Longest Common Substring | Recursion → Memoization → Tabulation → Space Optimization

A common mistake is confusing Longest Common Subsequence with Longest Common Substring.

Subsequence → characters can skip.
Substring → characters must be continuous.

In this problem, we need the Longest Common Substring.

Practice Leetcode : https://leetcode.com/problems/maximum-length-of-repeated-subarray/submissions/1983173785/

Problem Statement

Given two strings s1 and s2, return the length of their longest common substring.

Example:


Input:
s1 = "abcjklp"`
s2 = "acjkp"

Output: 3

Explanation:
Longest common substring = "cjk"

  1. Recursive Solution(Brute Force)
    Idea:

At every (i, j):

If characters match → continue substring count.
Else reset count = 0.
Also explore skipping one char from either string.


class Solution {
    public int longCommSubstr(String s1, String s2) {
        return solve(s1, s2, s1.length(), s2.length(), 0);
    }

    int solve(String s1, String s2, int i, int j, int count) {
        if (i == 0 || j == 0) return count;

        int same = count;
        if (s1.charAt(i - 1) == s2.charAt(j - 1)) {
            same = solve(s1, s2, i - 1, j - 1, count + 1);
        }

        int skip1 = solve(s1, s2, i - 1, j, 0);
        int skip2 = solve(s1, s2, i, j - 1, 0);

        return Math.max(same, Math.max(skip1, skip2));
    }
}

Time Complexity:
O(3^(n+m)) (very slow)

• [REQUESTS]:
(a) In the longest common substring write-up, how does a substring differ from a subsequence?
(b) Pick up the longest common substring write-up after its last line, carrying on with the next approach named in its title.

• [LISTED RECORDS]:
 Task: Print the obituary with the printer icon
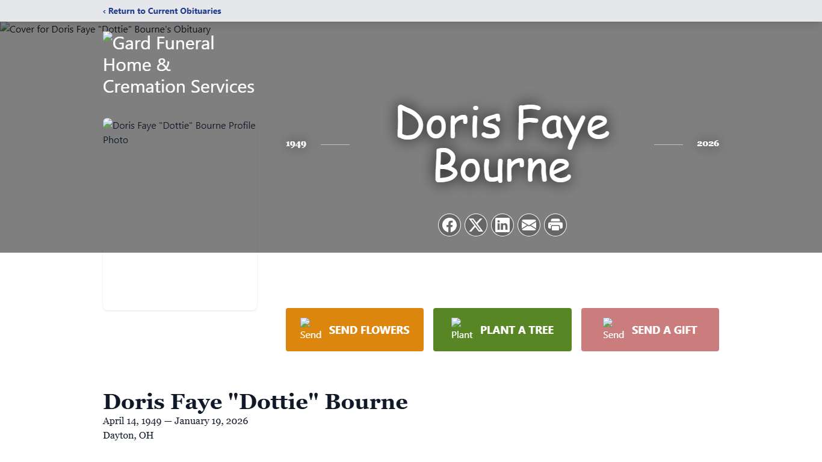tap(555, 224)
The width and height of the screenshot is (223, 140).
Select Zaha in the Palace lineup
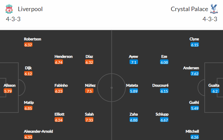(x=134, y=114)
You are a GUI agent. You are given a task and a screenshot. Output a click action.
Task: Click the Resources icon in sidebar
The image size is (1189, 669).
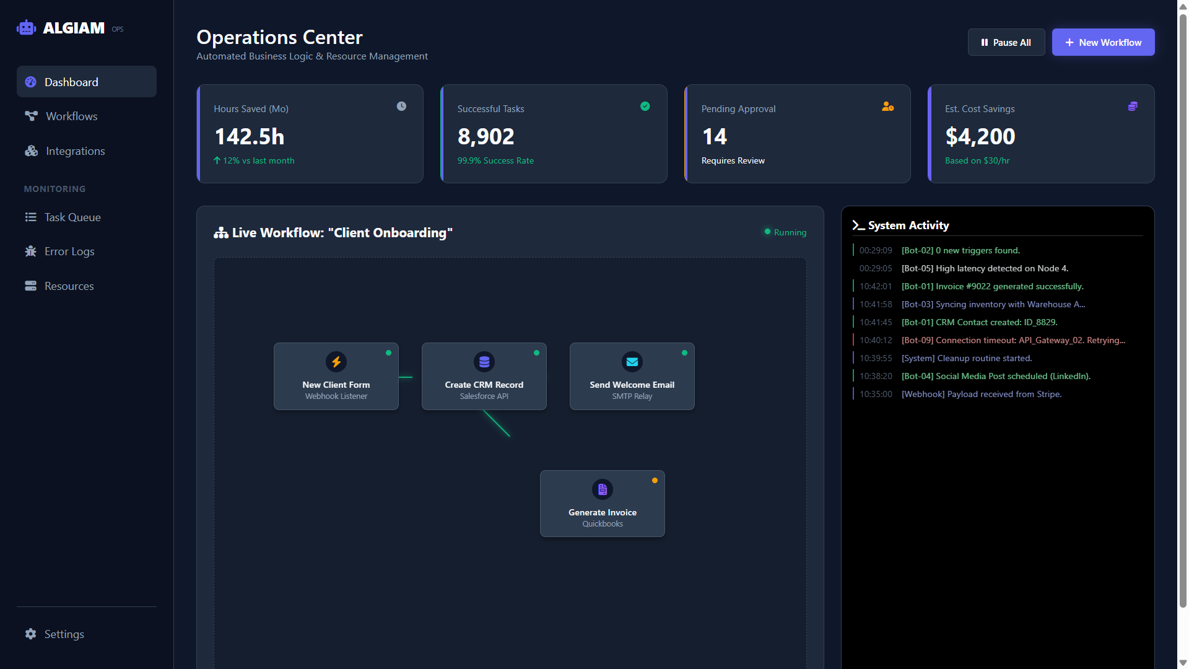32,286

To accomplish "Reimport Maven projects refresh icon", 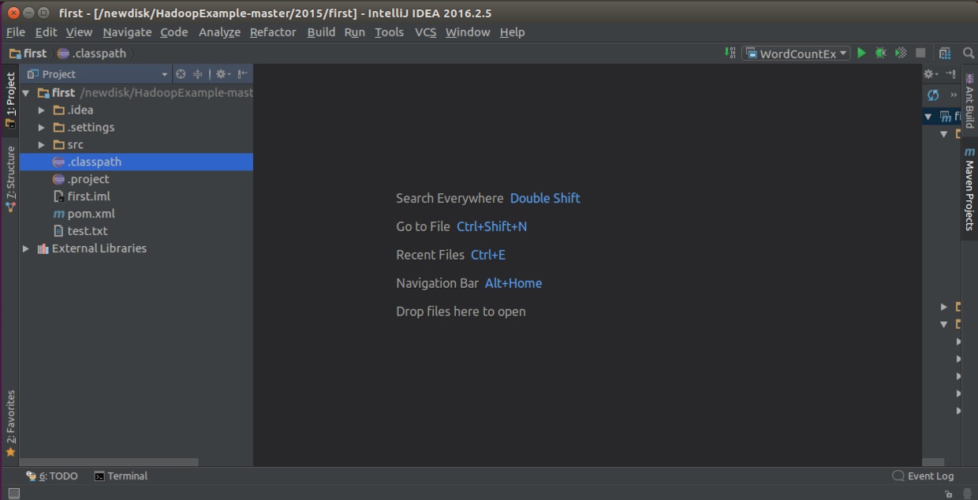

• [ANSWERS TO THE PROBLEMS]:
(a) In a substring the characters must be continuous, while in a subsequence the characters can skip.

(b)
2.Memoization(Top Down DP)

We memoize states (i, j, count).


class Solution {
    Integer[][][] dp;

    public int longCommSubstr(String s1, String s2) {
        int n = s1.length(), m = s2.length();
        dp = new Integer[n + 1][m + 1][Math.min(n, m) + 1];
        return solve(s1, s2, n, m, 0);
    }

    int solve(String s1, String s2, int i, int j, int count) {
        if (i == 0 || j == 0) return count;

        if (dp[i][j][count] != null) return dp[i][j][count];

        int same = count;

        if (s1.charAt(i - 1) == s2.charAt(j - 1)) {
            same = solve(s1, s2, i - 1, j - 1, count + 1);
        }

        int skip1 = solve(s1, s2, i - 1, j, 0);
        int skip2 = solve(s1, s2, i, j - 1, 0);

        return dp[i][j][count] = Math.max(same, Math.max(skip1, skip2));
    }
}

Time Complexity:
O(n * m * min(n,m))


  1. Tabulation (Bottom Up DP)
    Core Transition:

If chars match:

dp[i][j] = 1 + dp[i-1][j-1]

Else:

dp[i][j] = 0

Because substring must be continuous.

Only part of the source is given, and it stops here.